Mid-Continent Railway Museum’s restoration of Chicago & North Western #1385 was recently named one of the winners of the first ever round of grants offered by the John H. Emery Rail Heritage Trust. The grant gives the C&NW 1385 project a $10,000 boost toward the production of a new boiler. A new boiler is major component of the 1907 locomotive’s overhaul to make it steam-worthy well into the 21st century.
Sometimes referred to as Mid-Continent’s “ambassador of steam,” the C&NW #1385 was the first steam locomotive ever operated by Mid-Continent Railway Museum in 1963. In the 1980s it was used by the Chicago & North Western Railway as their goodwill ambassador to the public, traveling extensively on the C&NW network and bringing operating railroad history to many thousands of people in their hometowns. At Mid-Continent Railway Museum’s North Freedom, Wisconsin location, the locomotive was often seen in service pulling museum visitors up and down the former C&NW branch line which Mid-Continent calls home.
These past achievements and future plans for the locomotive fit perfectly within the goals of the John H. Emery Rail Heritage Trust. Among the criteria Mr. Emery established for the Trust were:
- To help re-create and preserve, to the extent possible, the rail passenger travel experience as it was in the U. S. from approximately 1920 through 1960.
- To preserve and restore to working order rolling stock and other working artifacts from the “Golden Age” of the U.S. rail passenger service.
- The emphasis shall be on organizations that offer the general public an opportunity to ride historically significant equipment over historic rail lines. The Trust may, however, support organizations that would use modern equipment to restore passenger service over historic rails, or to build new rails on which to operate historic equipment in passenger service.
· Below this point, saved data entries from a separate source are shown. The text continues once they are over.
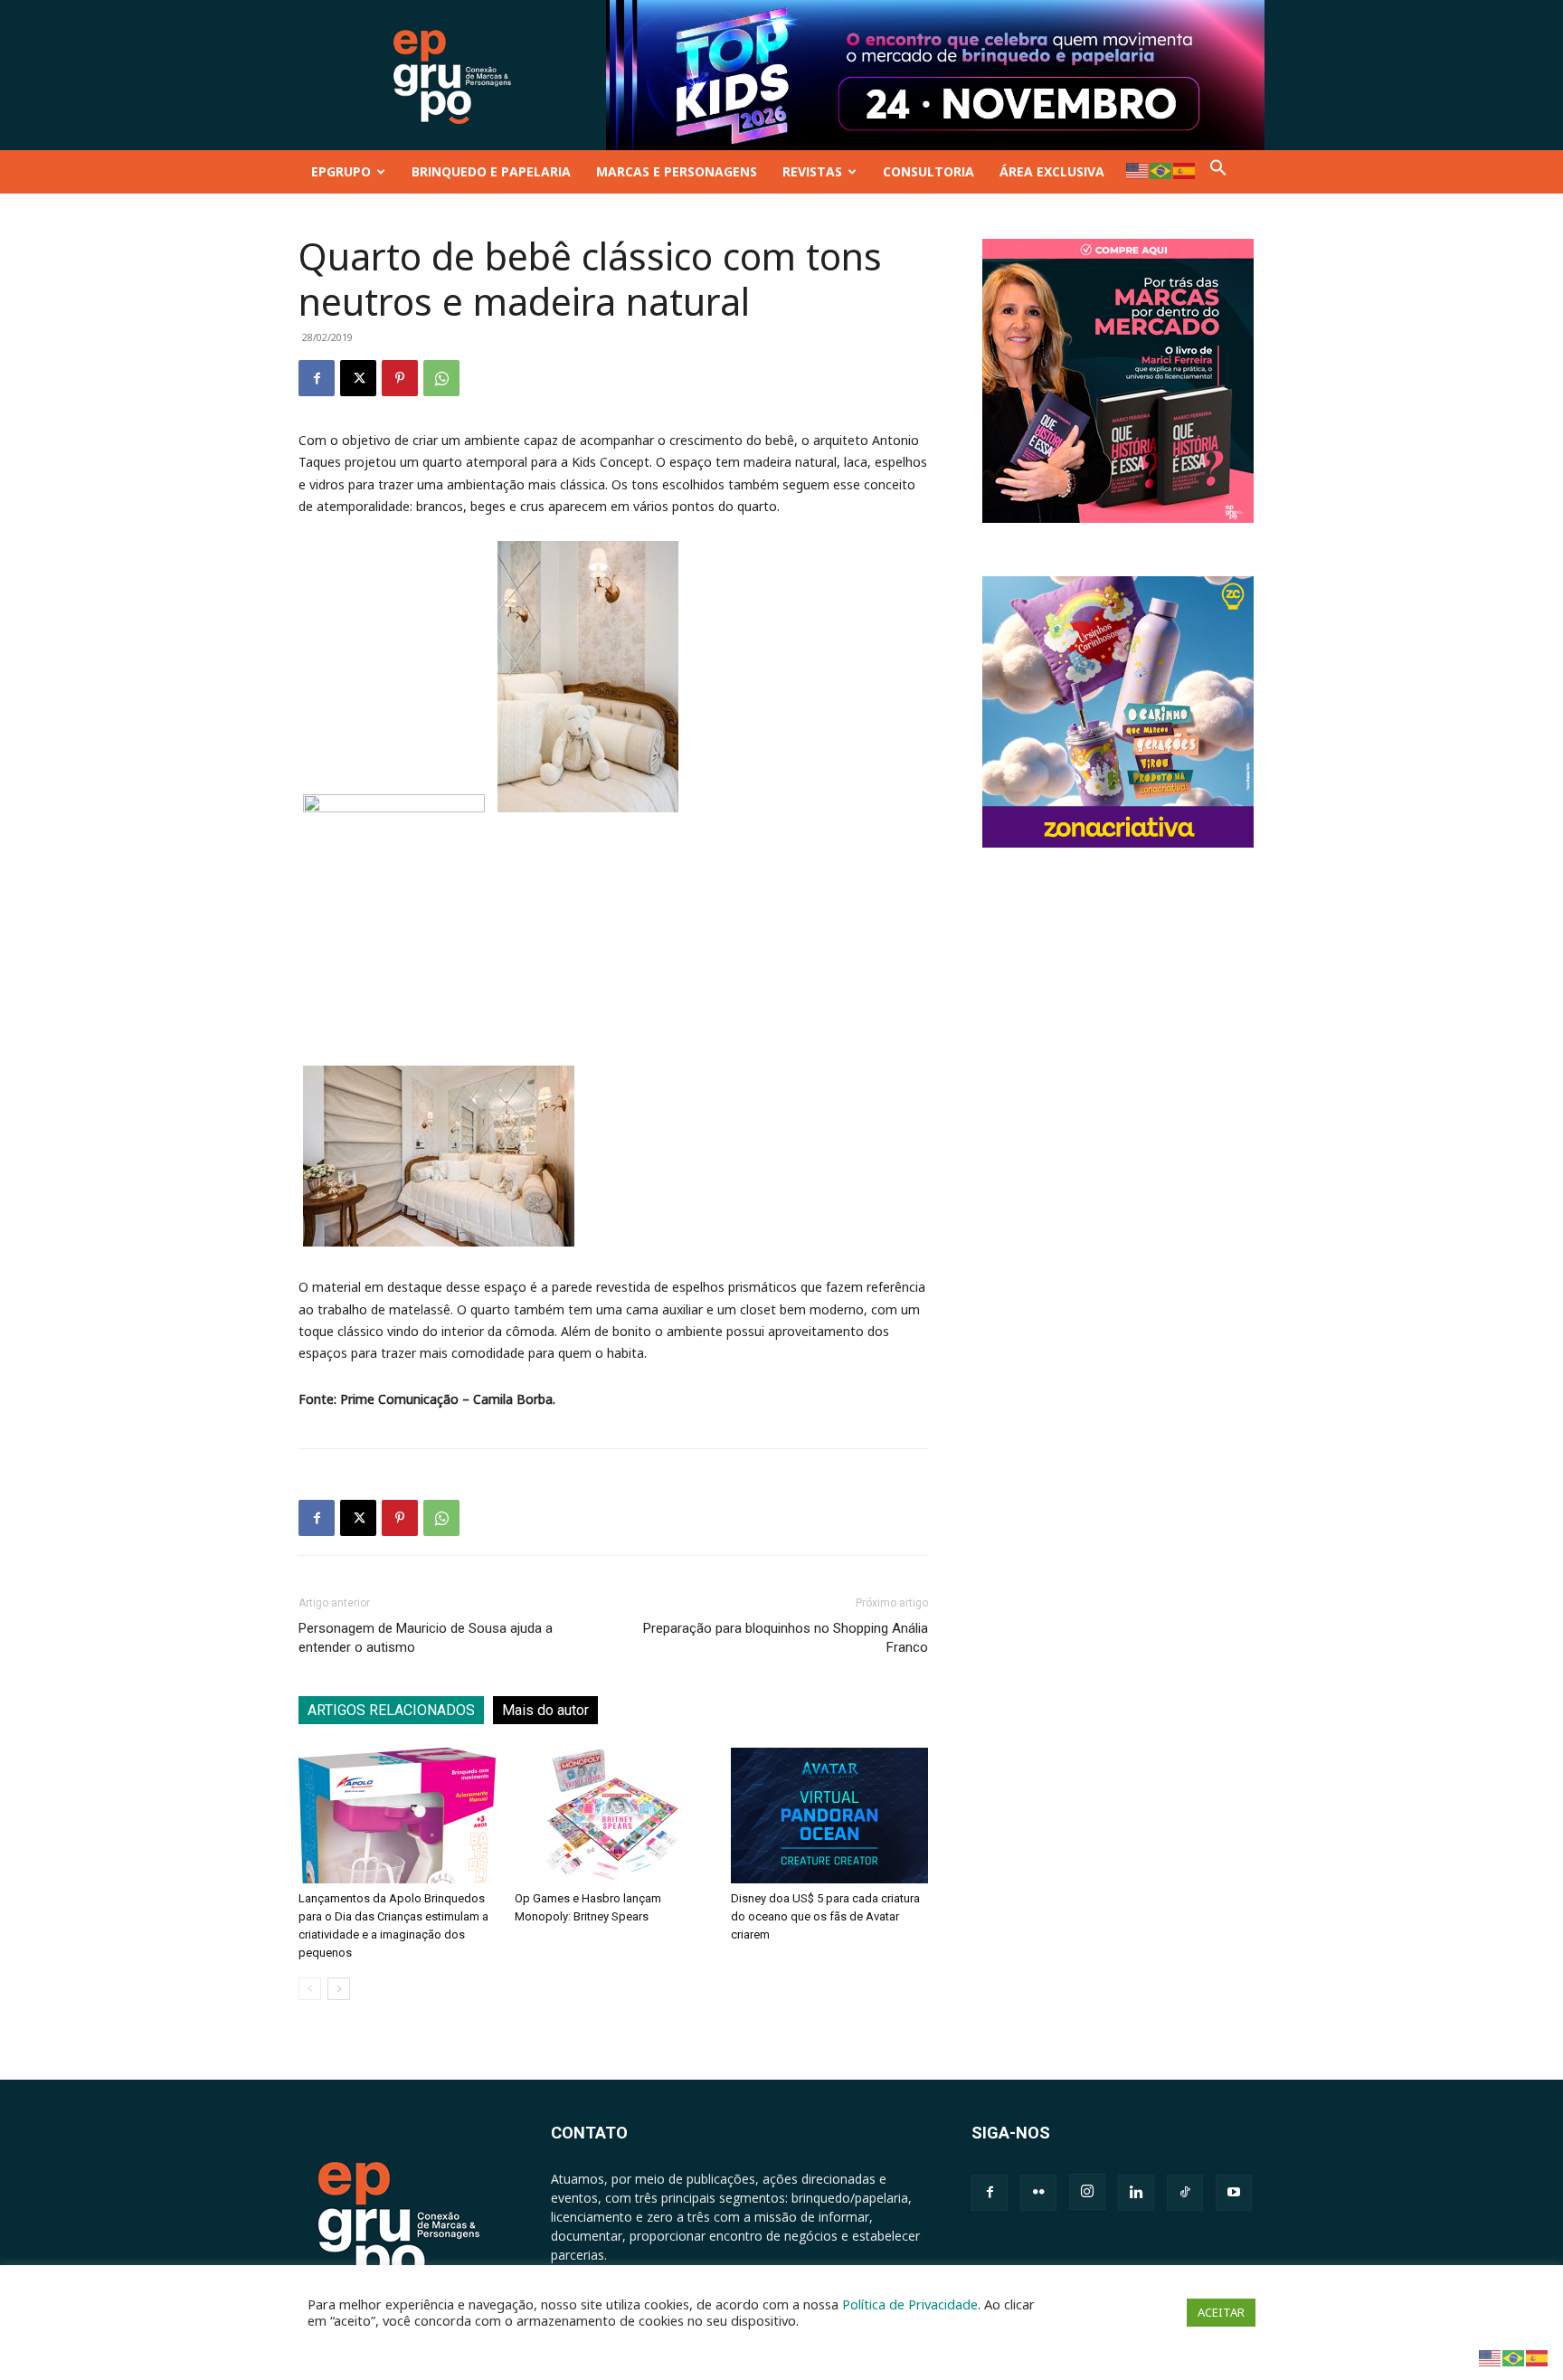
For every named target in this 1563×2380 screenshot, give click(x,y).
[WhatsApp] (441, 378)
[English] (1138, 169)
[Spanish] (1185, 169)
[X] (358, 378)
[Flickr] (1038, 2193)
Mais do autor (545, 1710)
John Emery, a native of Chicago and lover of classic passenger trains, founded the Trust as way to support ongoing efforts to preserve examples of America’s great passenger trains. Emery was a world traveler, visiting over 125 nations. As an avid railway buff both abroad and in the U.S., John rode the rails as often as possible. Utilizing his talents as a businessman, investor, and accomplished writer, he grew to become a great philanthropist, sharing his success through multiple foundations. Emery passed away peacefully in 2012 at the age of 75. Now his legacy lives on through the foundations he established and the Advisory Committee now appointed to continue his philanthropy.
In all, 11 grants totaling $162,500 were awarded in this first series offered by the Emery Rail Heritage Trust. Grant winners spanned the country from Tennessee to New England, New Mexico to Michigan. Among the grant winners were several other steam locomotive restorations, rolling stock, and infrastructure projects.